The Ministry of Awqaf and Islamic Affairs' Fatwa Commission has issued a fatwa (edict), essentially stipulating that a human organ can be donated from the deceased, whose main organs, namely the heart and the lungs have stopped functioning, provided that he (she) mention approval of the donation in his (her) will or approval of the heirs or the "mentors."
It says in part that a human organ can be given to the patient who is in dire need for the donation or where there is no other alternative to save his (her) life. A human being, according to the Kuwaiti edict, can approve, after his (her) demise, donation of some of the organs, except for the sex organs or DNA transmitters, for the benefit of a patient.
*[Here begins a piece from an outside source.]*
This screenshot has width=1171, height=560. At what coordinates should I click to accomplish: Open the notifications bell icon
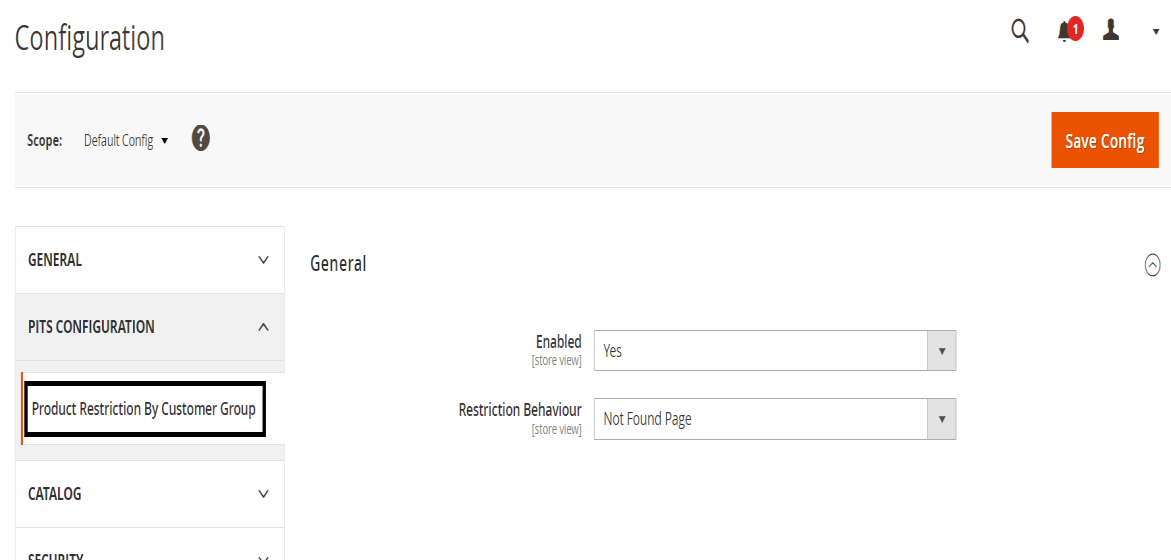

Dr. Khaled Al-Madhkour, the head of the supreme commission for completion of Islamic Shariaa enforcement, told KUNA Islam essentially stipulates that the faithful are obliged to protect their organs and abstain from any harm to them, however he mentioned some basic rules that genuinely allow organs' transplant for saving lives, stressing the necessity of approval of the deceased or the people closest to him (her).
Transplant is forbidden if there is any sign of life in the donor, he stressed. Moreover, organs' trade is forbidden "for the human body is not an object for transactions, for this infringes on the human dignity."
The Kuwaiti society urges citizens to approve donation of some of their organs after death to treat patients in dire need for such treatment. It holds conventions, takes part in conferences abroad and grants awards for researchers in the domain. It also promotes Kuwait's pioneering role in the sector of human organs transplant.